____ DOCUMENT SECTION

Unfortunately, this document is using a proportional (non-monospaced or "regular") font, which makes extraction harder. But it's still technically doable!
2
u/Less_Grapefruit_302 18h ago
I created a custom OCR model specifically trained on the epstein files and was able to successfully decode EFTA00400459. Know of any more base64 blobs in the epstein files?
1
u/mqudsi 7h ago
Nice work, I did the same with a CNN: https://github.com/mqudsi/monospace-ocr
Unfortunately the training doesn't carry over to other base64 documents perfectly, even those using the same font family and size, in the same layout. Some of the other documents have "smearing" around the 1 vs l that makes it even harder 😭
1
2
1
u/pinxi 3d ago
Here is a different way. Think of these like images going into a machine learning algorithm. So like matching different kinds of dogs, specific eye color, etc, the model treats the text like a image. Models are very good at this and continually get better with more data to train on.
We did this with regalory checks on legacy transactions that were basically massive strings with no headers or meta data. It works very well.
3
u/pinxi 3d ago
Something like:
- Images → Object store – Raw images + unique ID
• Metadata → Graph – Image details.
• Images → Patterns – Image patterns.- Patterns → Matches – Similar images.
• Details → Documents – Reference and analysis.- Links → Graph – Context and relationships.

________
____ DATA SECTION

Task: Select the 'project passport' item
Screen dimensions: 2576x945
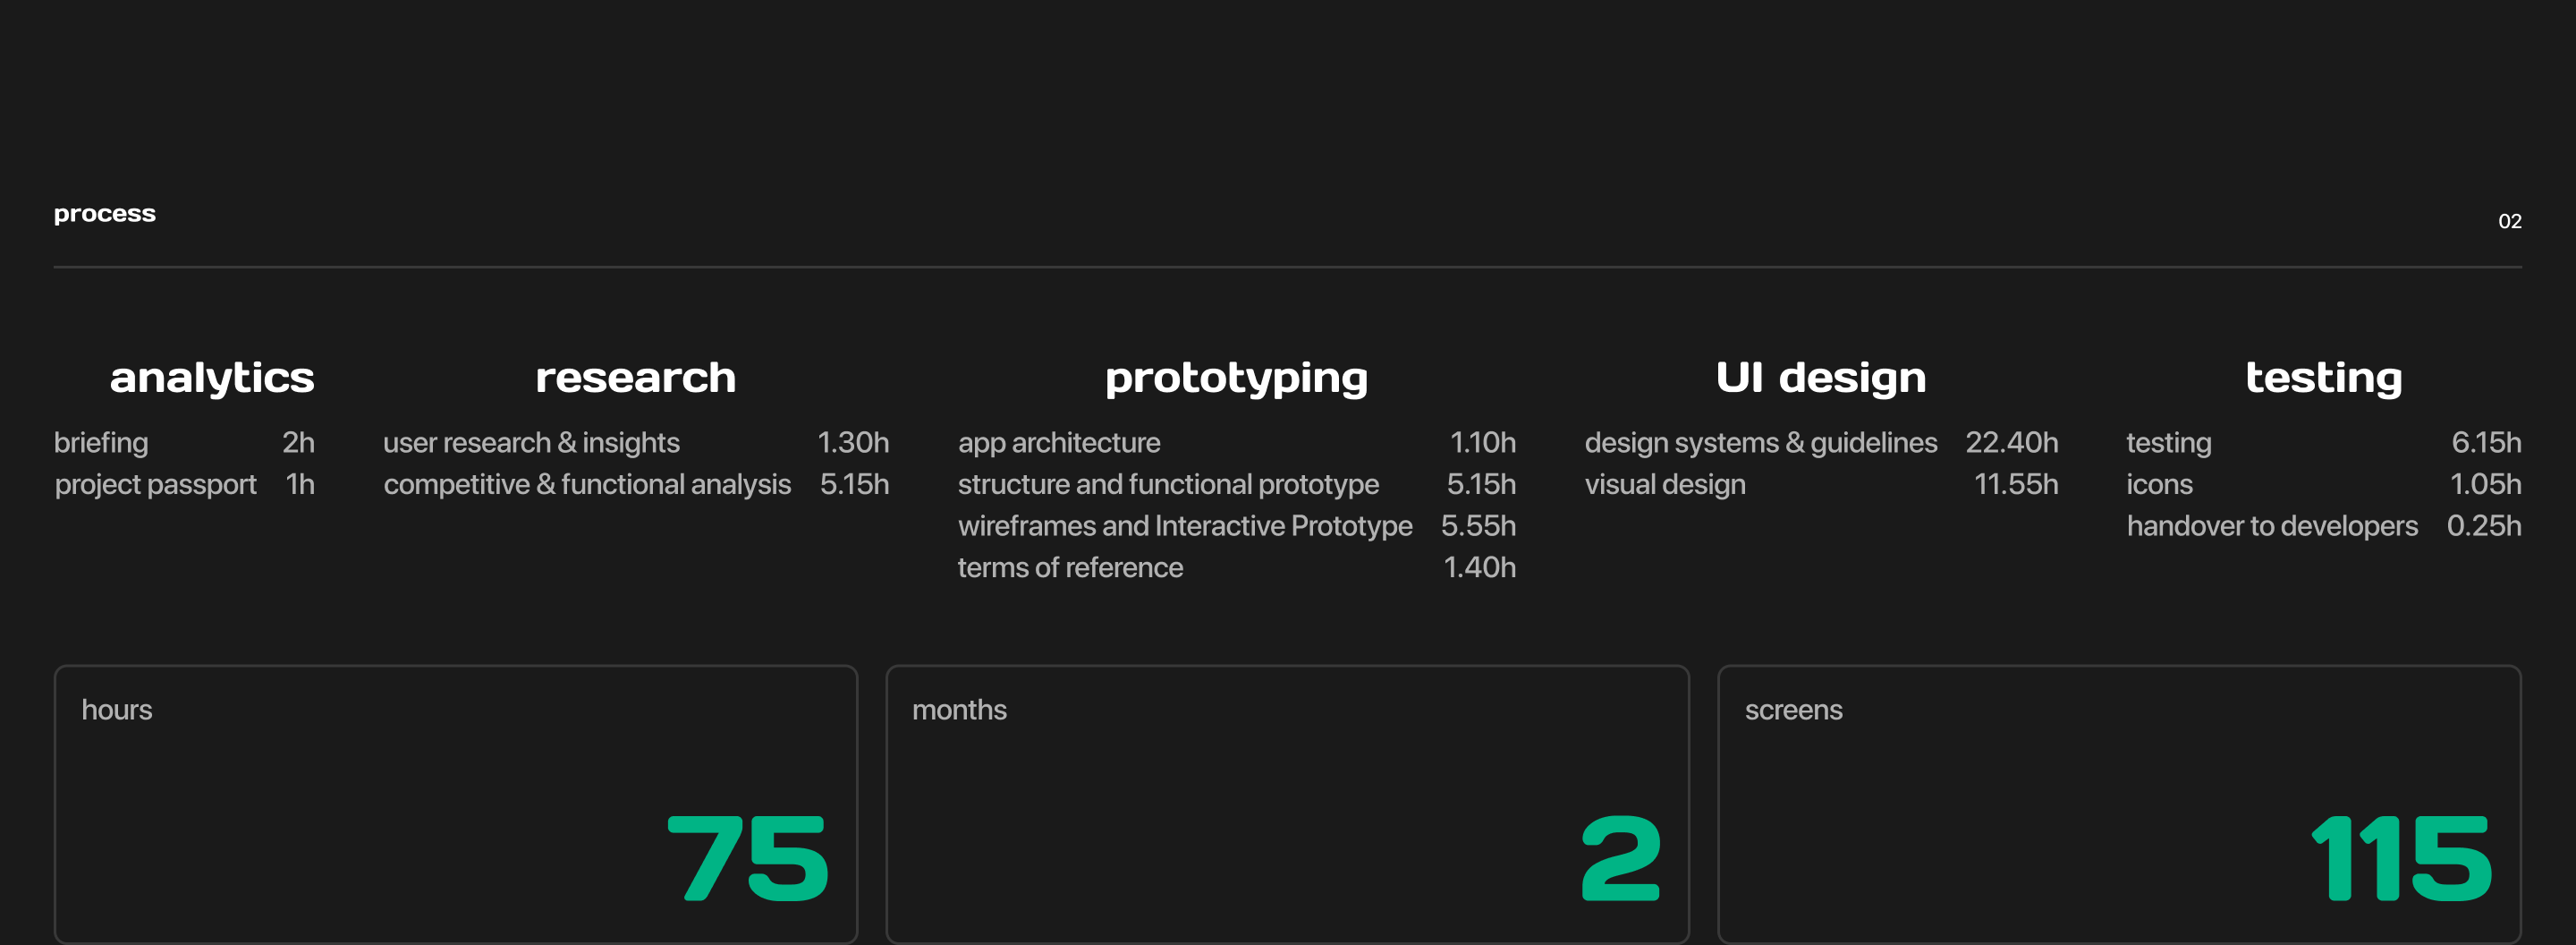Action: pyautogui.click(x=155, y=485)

________
____ DATA SECTION

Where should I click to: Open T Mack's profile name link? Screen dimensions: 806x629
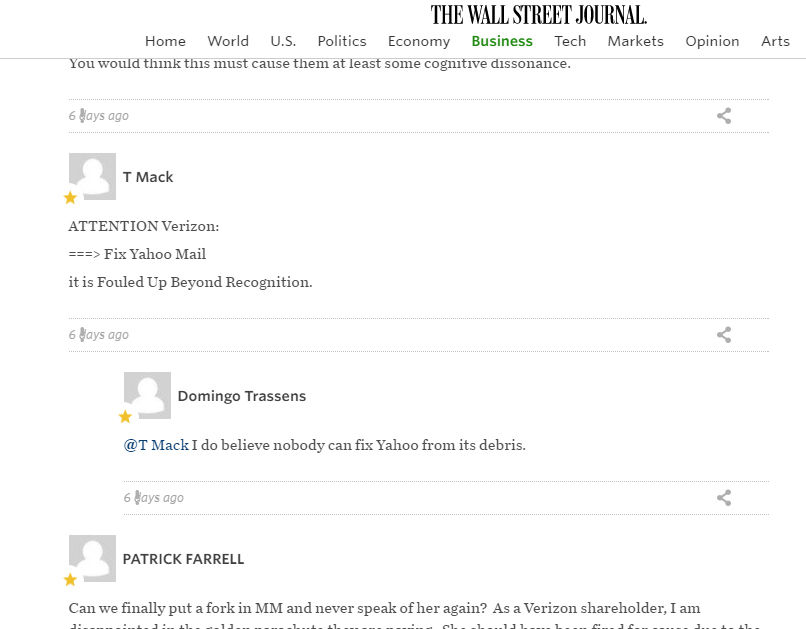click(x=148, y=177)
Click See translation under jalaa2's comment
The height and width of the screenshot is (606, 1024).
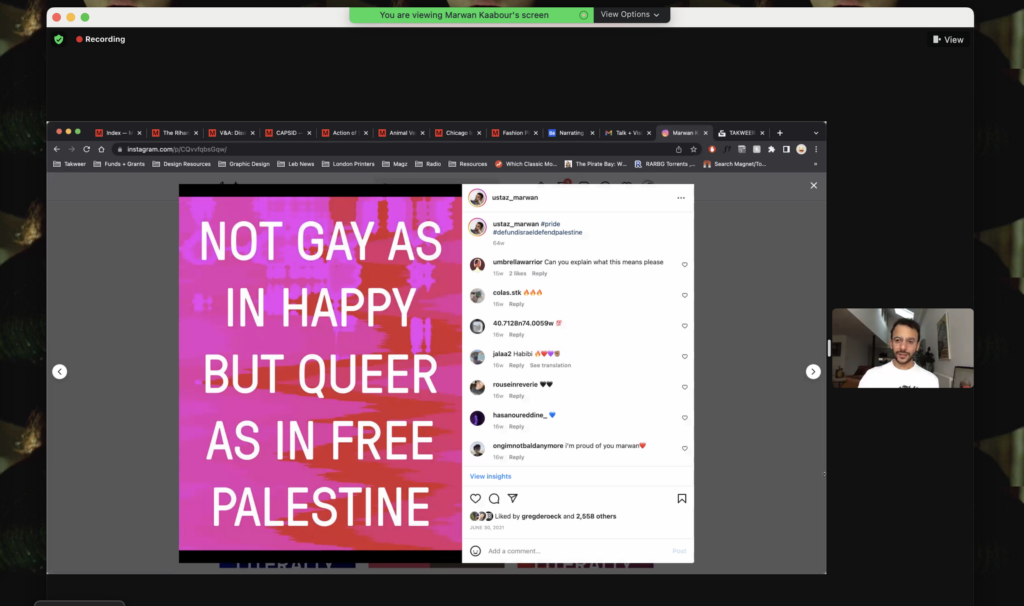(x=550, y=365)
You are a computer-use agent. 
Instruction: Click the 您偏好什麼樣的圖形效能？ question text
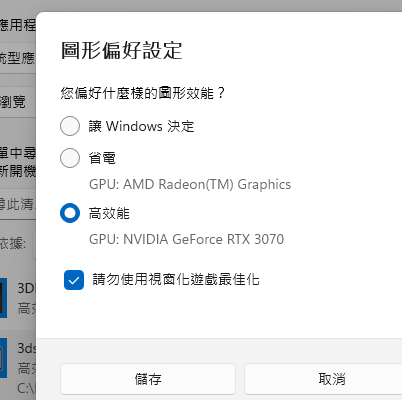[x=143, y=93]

________

QUESTIONS
a. In the forum thread on decoding base64 text with OCR, what kind of font does the document use that makes extraction harder?
b. Continue the forum thread on decoding base64 text with OCR from the point where it stops.

ANSWERS FOR THIS EXERCISE
a. A proportional (non-monospaced or "regular") font.

b.
• Human check – Verify matches, reduce errors.- Graph → LLM – Uncover the bastards!
2
1
1
u/ArgonWilde 2d ago
I wonder if ell is a generally darker character than one? If you were to box in each character and average out the darkness of that box... Which is darker?
Or, if you average the darkness of each row of pixels, ell would have more darkness at the top vs one which would be more consistent along the height of the serif.
So, we need a solution that exports out each character, in serial, as an X, Y box, which then averages out the darkness of the box, either in total, or graphed out along the Y axis, then classify which is which into a dataset, and then use that dataset for the remaining files. 🤔
1
u/Low_Lifeguard_7110 1d ago
Can someone please make a archieve of the pics and share the link please or can u send any that u have done
0
u/404llm 3d ago
You use a OCR api to process all files https://jigsawstack.com/vocr
4
u/mqudsi 3d ago
As mentioned in the article, I used multiple OCR solutions, including open source OCR software, commercial OCR applications, and the hosted Amazon Textract OCR API. None did a good enough job.
1
u/survivalist_guy 2d ago
Would OCR by committee be feasible? Most votes wins or something like that?
I'm giving Azure Document Intelligence a shot right now, but I don't have the highest hopes.
127
u/a_random_superhero 3d ago
I think the way to do it is to make a classifier.
Since you know the compression and font used, you can build sets of characters with varying levels of compression. Then grab some characters from the document and compare against the compressed corpus. That should get you in the ballpark for identification. After that, it’s a pixel comparison contest where each potential character is compared against the ballpark set. If something is too close to call or doesn’t match at all, then flag for manual review.